Why Omnicom is betting on Big Advertising
Troy Ruhanen, CEO of the newly announced Omnicom Advertising Group, says scale and size is about innovation, not consolidation.
BY Jeff Beer
One of the world’s largest advertising holding companies has decided to lean into its size and scale. Omnicom recently announced a reorganization of its agencies into the Omnicom Advertising Group (OAG), which will include global networks BBDO, DDB, TBWA, as well as Goodby Silverstein & Partners, GSD&M, Merkley & Partners and Zimmerman.
Starting in January 2025, OAG will be led by current TBWA Worldwide CEO Troy Ruhanen, along with current TBWA chief product officer Deepthi Prakash, who will become chief operating officer, and TBWA’s CFO Denis Streiff, who will take over as OAG’s global CFO.

################

PARTS OF THE EXERCISE =
A) In the article on Omnicom's new advertising group, update the passage starting at "BY Jeff Beer" and ending at "Partners and Zimmerman." so that "restructuring" takes the place of "reorganization".
B) Check each statement against the Omnicom article and answer yes or no, quoting the words that decide it: (i) Deepthi Prakash will become chief operating officer of OAG. (ii) Denis Streiff will lead OAG starting in January 2025. (iii) Zimmerman will be part of OAG.

EXTRACTED ENTRIES =

################

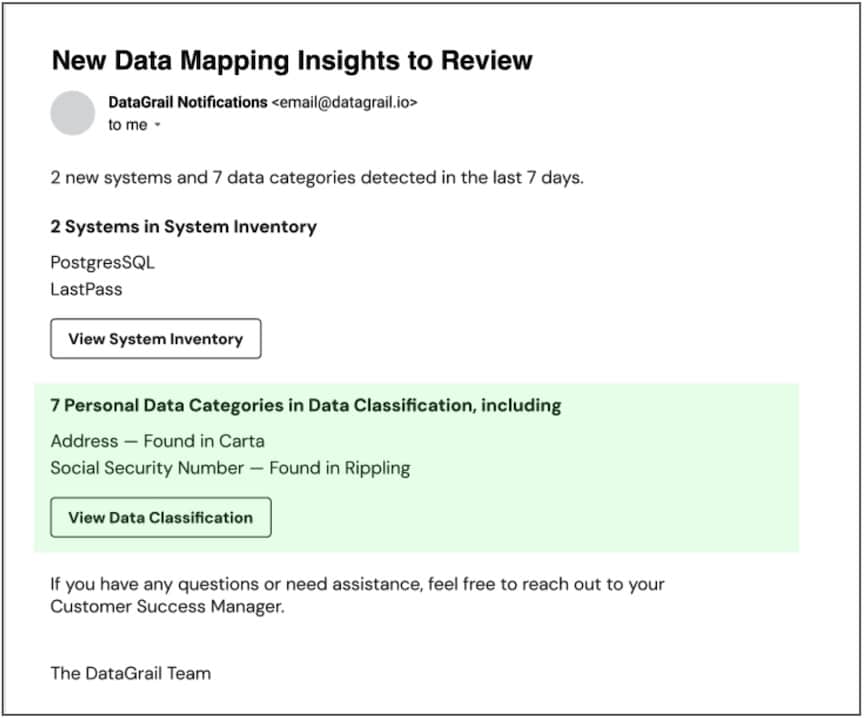This screenshot has height=718, width=864.
Task: Click the "to me" recipient label
Action: point(127,125)
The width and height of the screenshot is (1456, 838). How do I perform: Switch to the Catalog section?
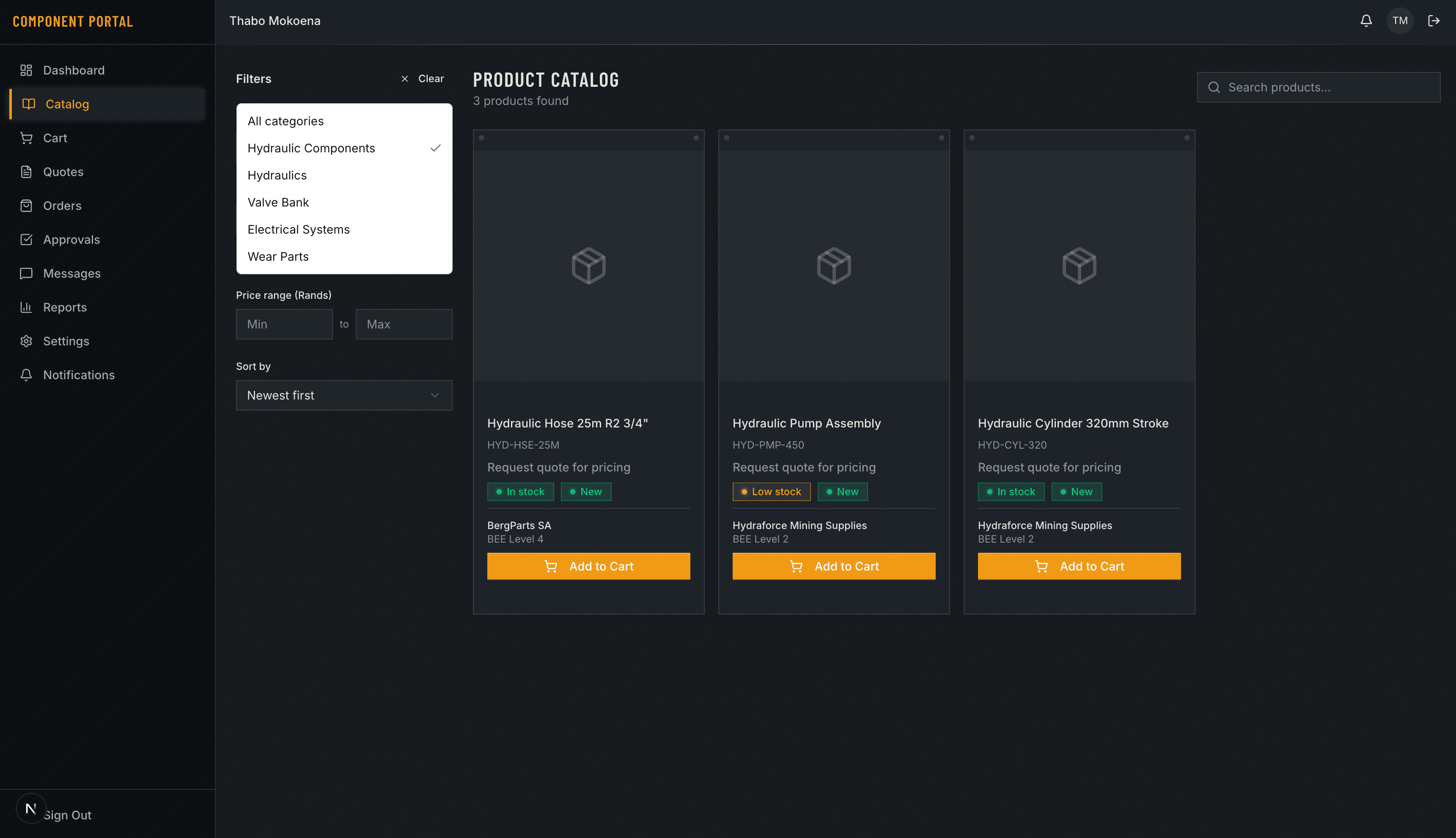(67, 104)
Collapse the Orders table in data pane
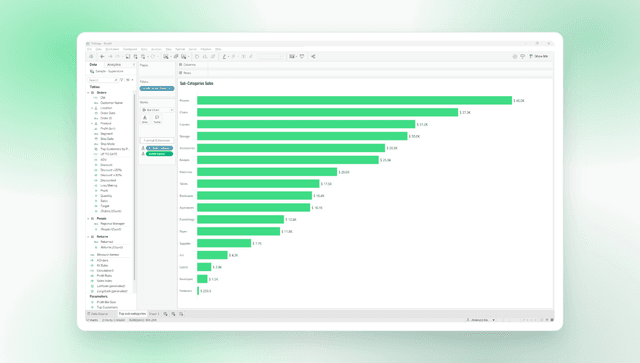The height and width of the screenshot is (363, 640). [x=89, y=93]
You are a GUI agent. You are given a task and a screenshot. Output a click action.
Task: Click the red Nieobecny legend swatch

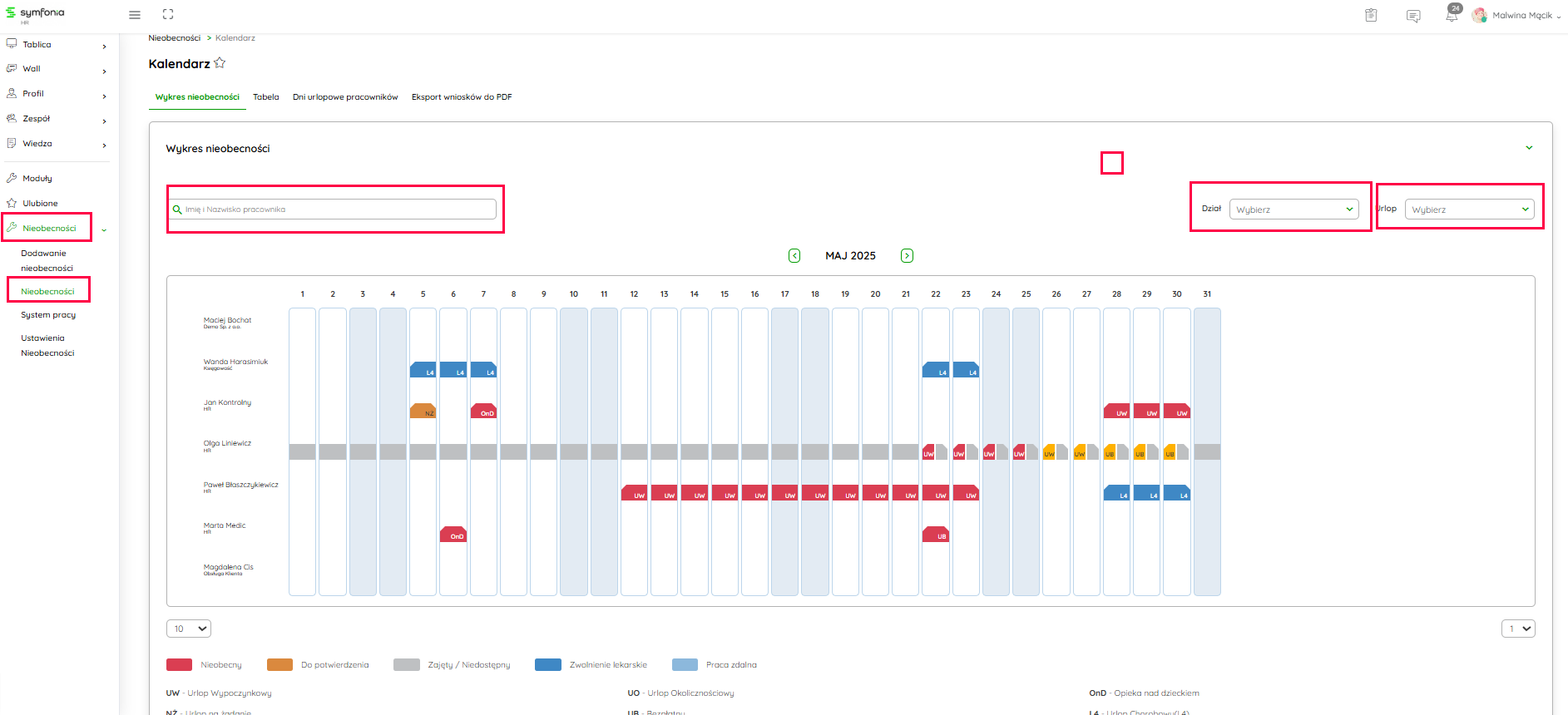click(179, 665)
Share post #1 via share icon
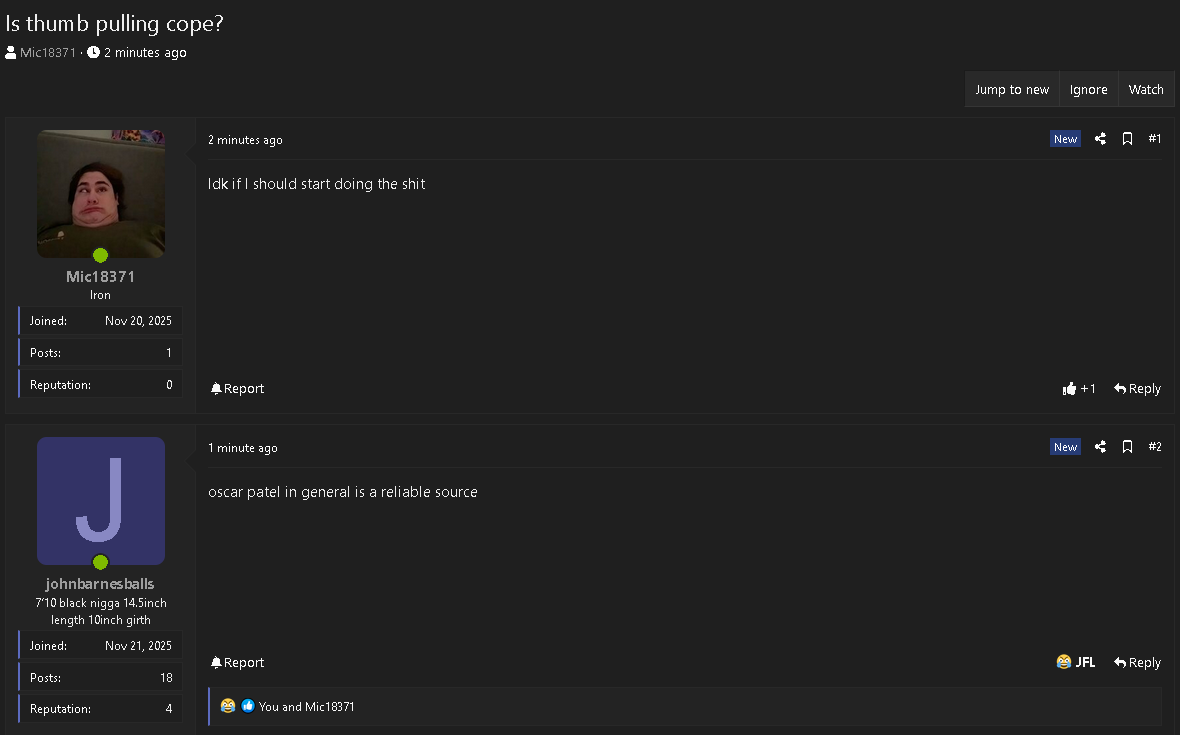Viewport: 1180px width, 735px height. (1100, 139)
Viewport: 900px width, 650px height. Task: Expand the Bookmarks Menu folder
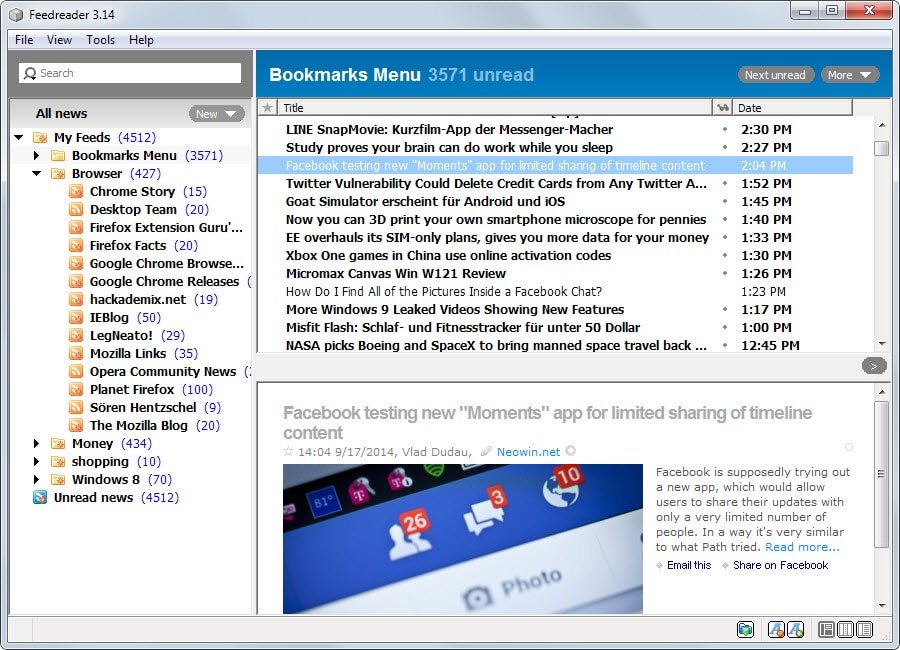(37, 155)
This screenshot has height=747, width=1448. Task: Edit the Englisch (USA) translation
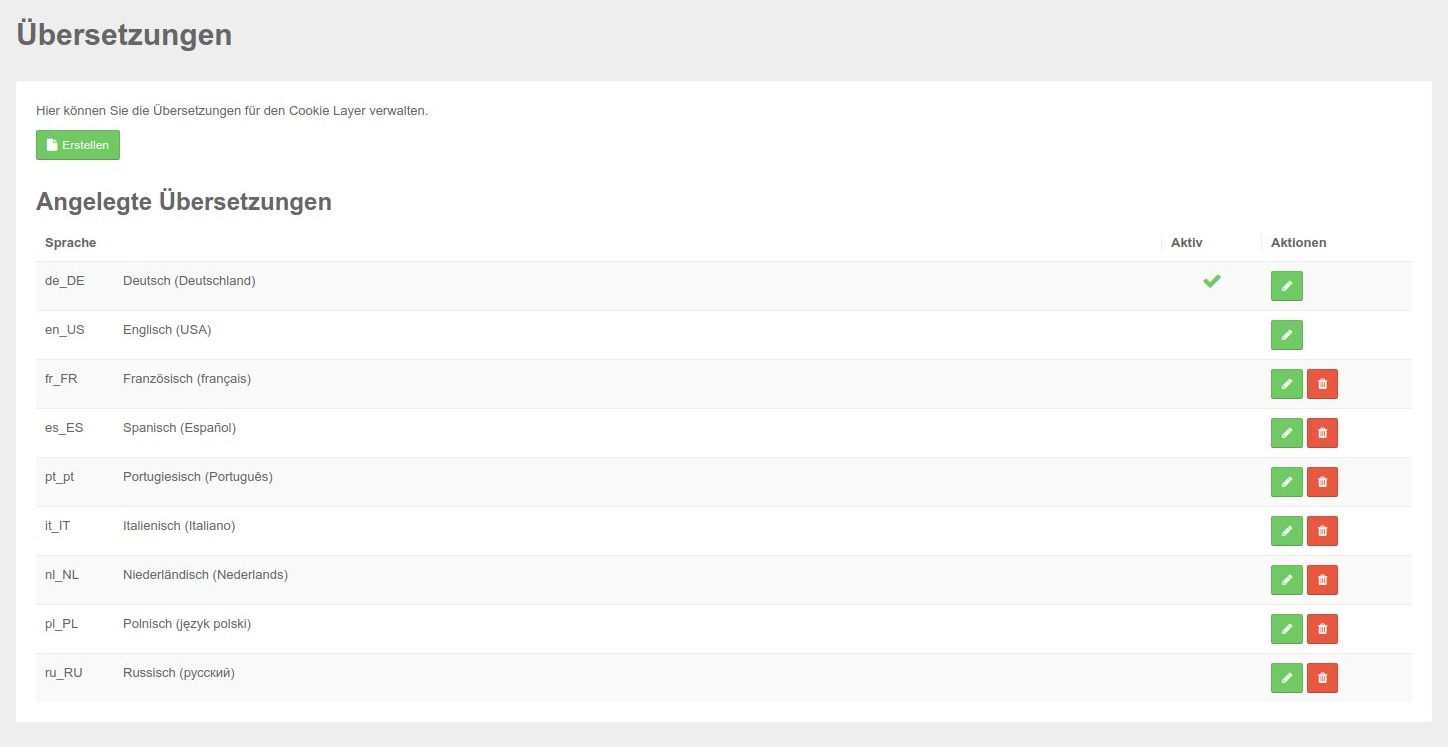1286,335
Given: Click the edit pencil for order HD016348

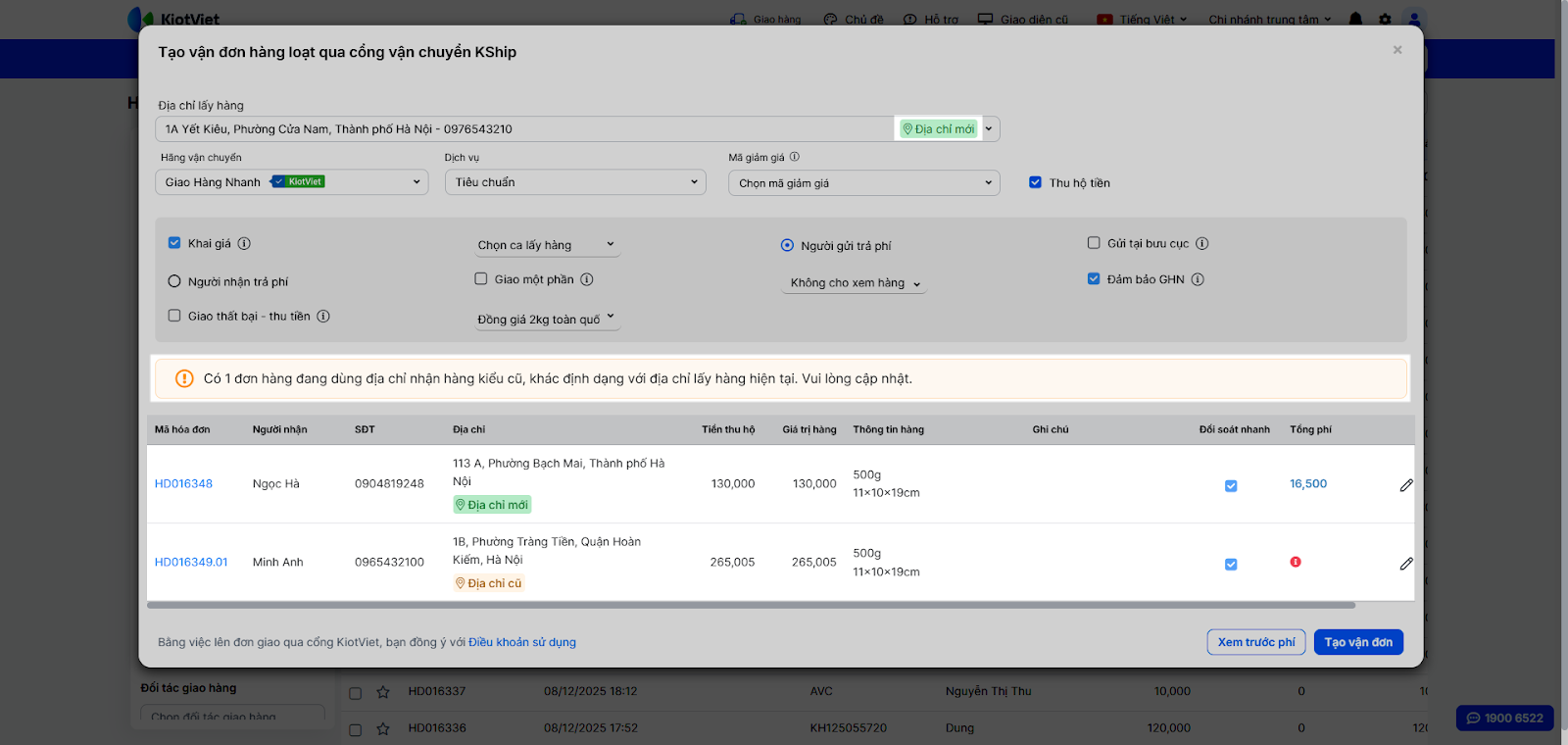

################

ANSWERS TO THE PROBLEMS =
A)
BY Jeff Beer
One of the world’s largest advertising holding companies has decided to lean into its size and scale. Omnicom recently announced a restructuring of its agencies into the Omnicom Advertising Group (OAG), which will include global networks BBDO, DDB, TBWA, as well as Goodby Silverstein & Partners, GSD&M, Merkley & Partners and Zimmerman.

B)
(i) Yes: "current TBWA chief product officer Deepthi Prakash, who will become chief operating officer"
(ii) No: "OAG will be led by current TBWA Worldwide CEO Troy Ruhanen"
(iii) Yes: "Merkley & Partners and Zimmerman"